─── Material provided

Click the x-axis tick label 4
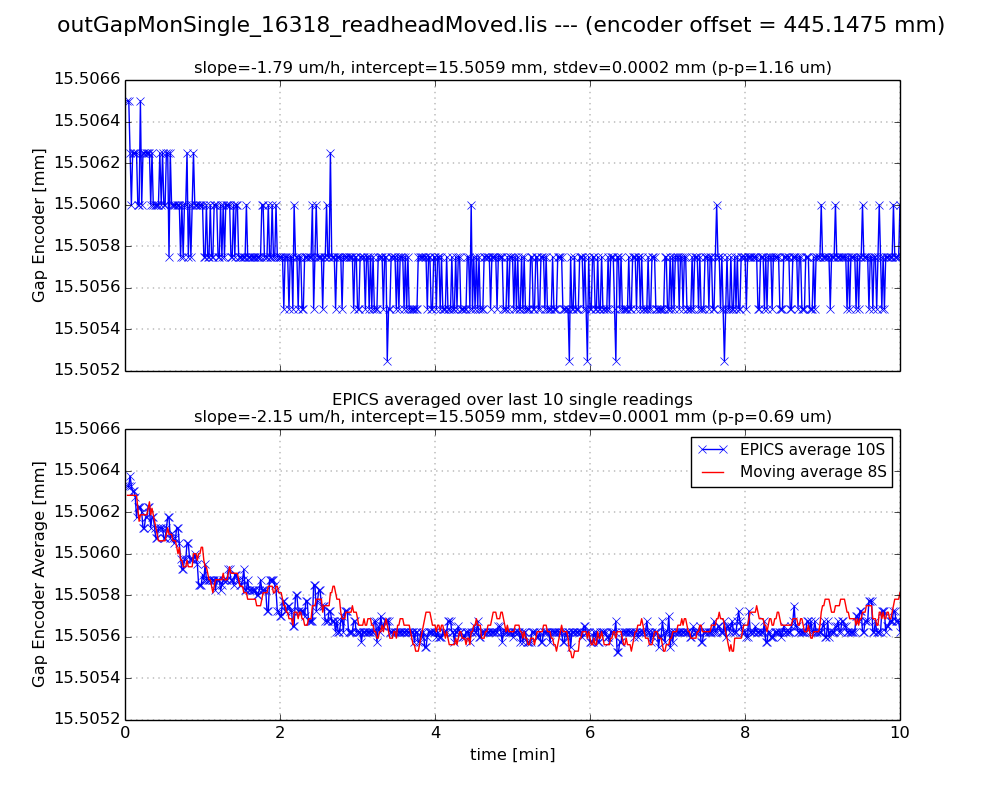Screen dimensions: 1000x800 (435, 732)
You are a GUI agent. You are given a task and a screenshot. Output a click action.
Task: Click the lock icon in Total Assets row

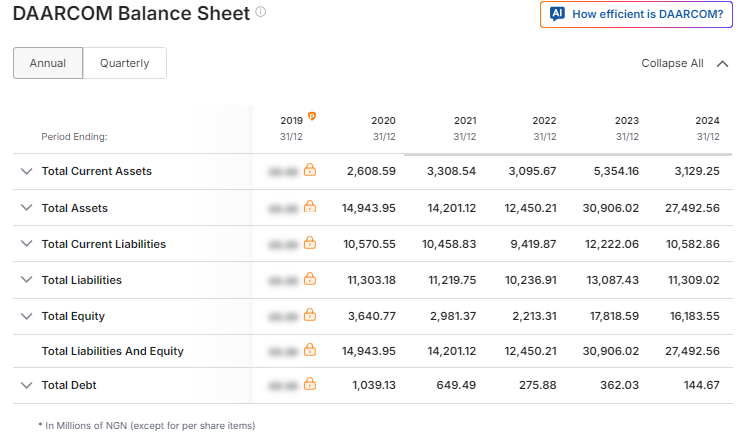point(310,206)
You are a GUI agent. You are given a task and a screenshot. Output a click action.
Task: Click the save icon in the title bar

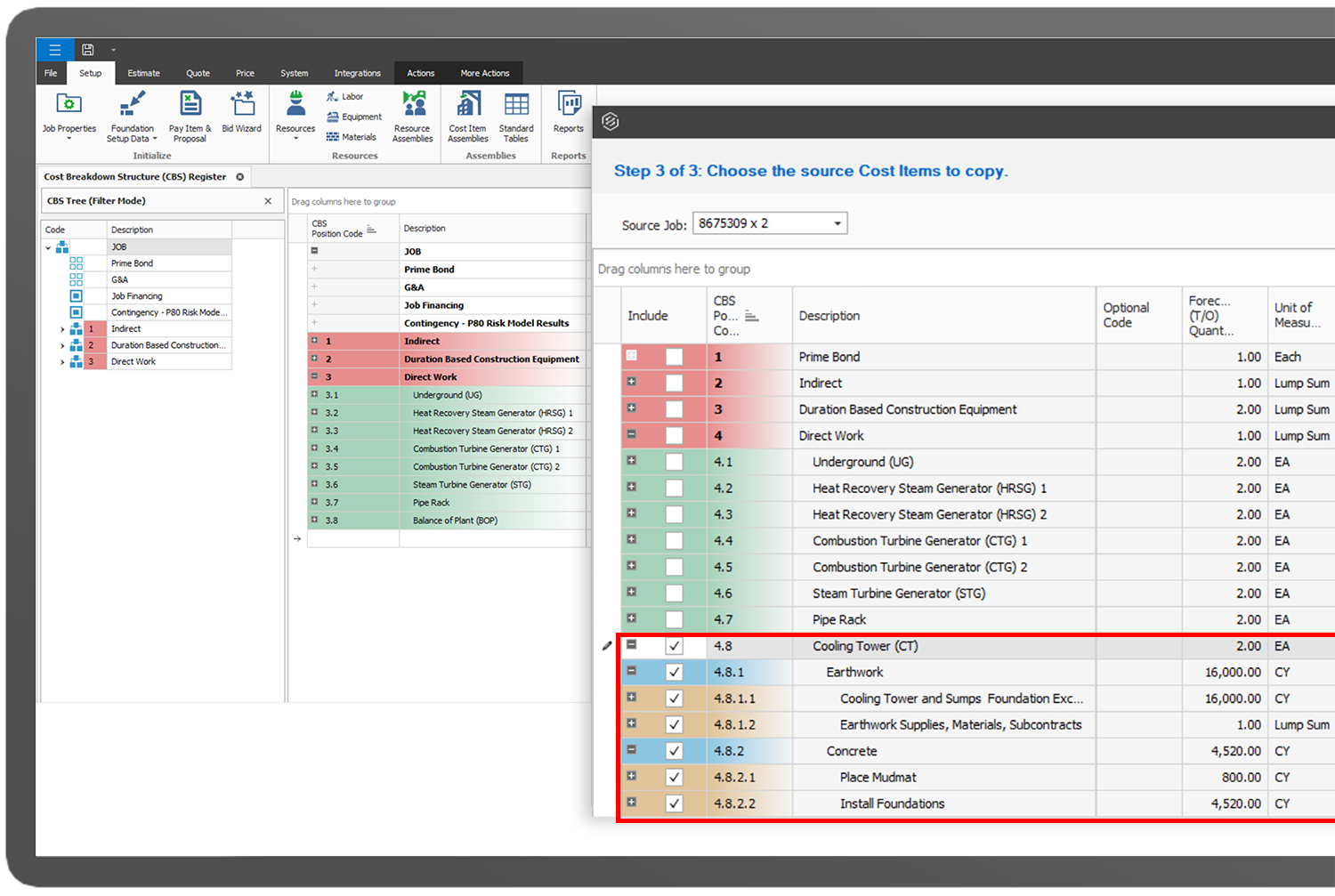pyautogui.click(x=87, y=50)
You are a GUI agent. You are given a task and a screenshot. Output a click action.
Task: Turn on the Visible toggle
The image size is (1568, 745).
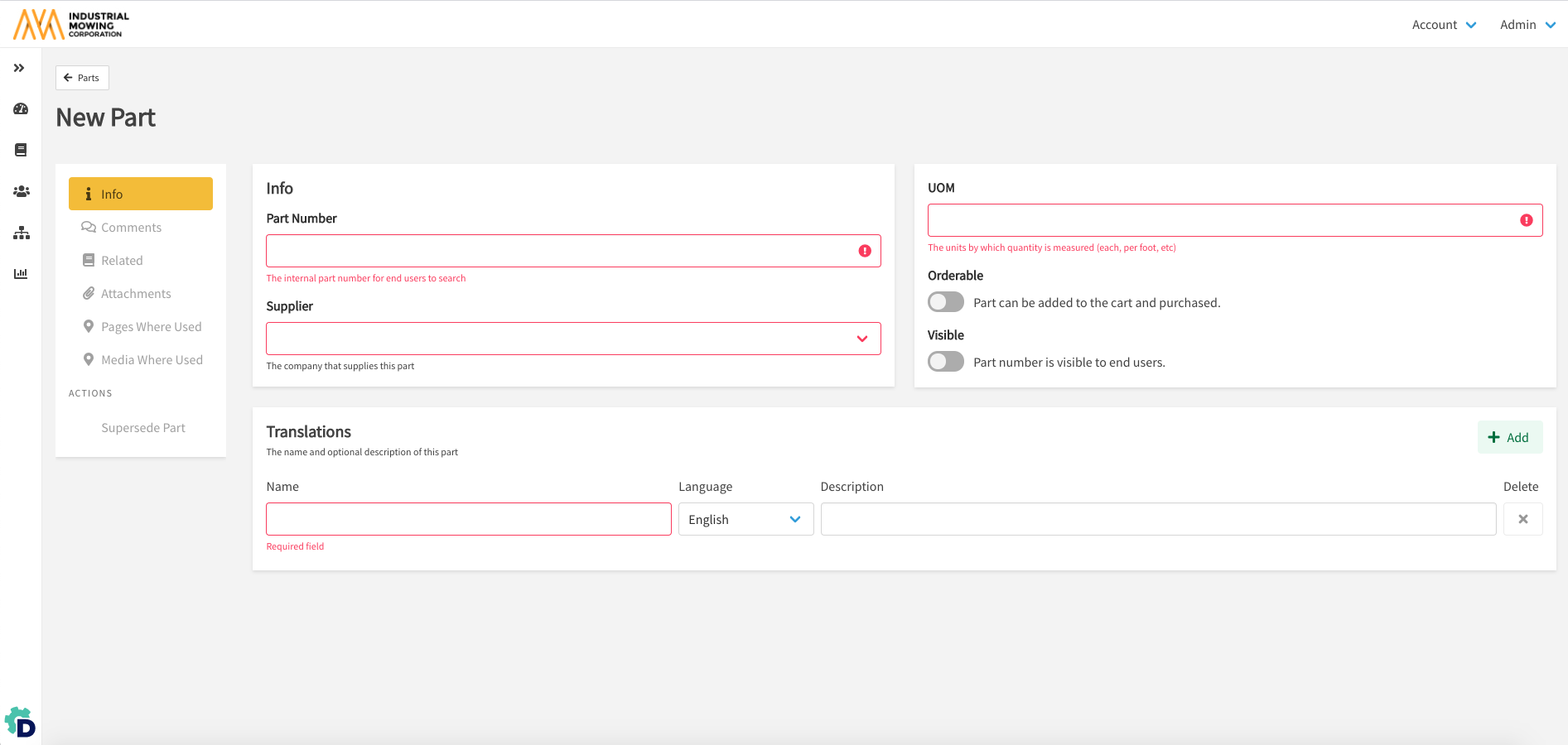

──────

The reply needs to repeat exactly the line containing "Task: Click the save icon in the title bar" and each line after it, through the final line of the entries above, and to skip the pictures.

The completed task:
Task: Click the save icon in the title bar

pyautogui.click(x=87, y=50)
You are a GUI agent. You are given a task and a screenshot. Output a click action.
Task: Turn on the Visible toggle
The image size is (1568, 745).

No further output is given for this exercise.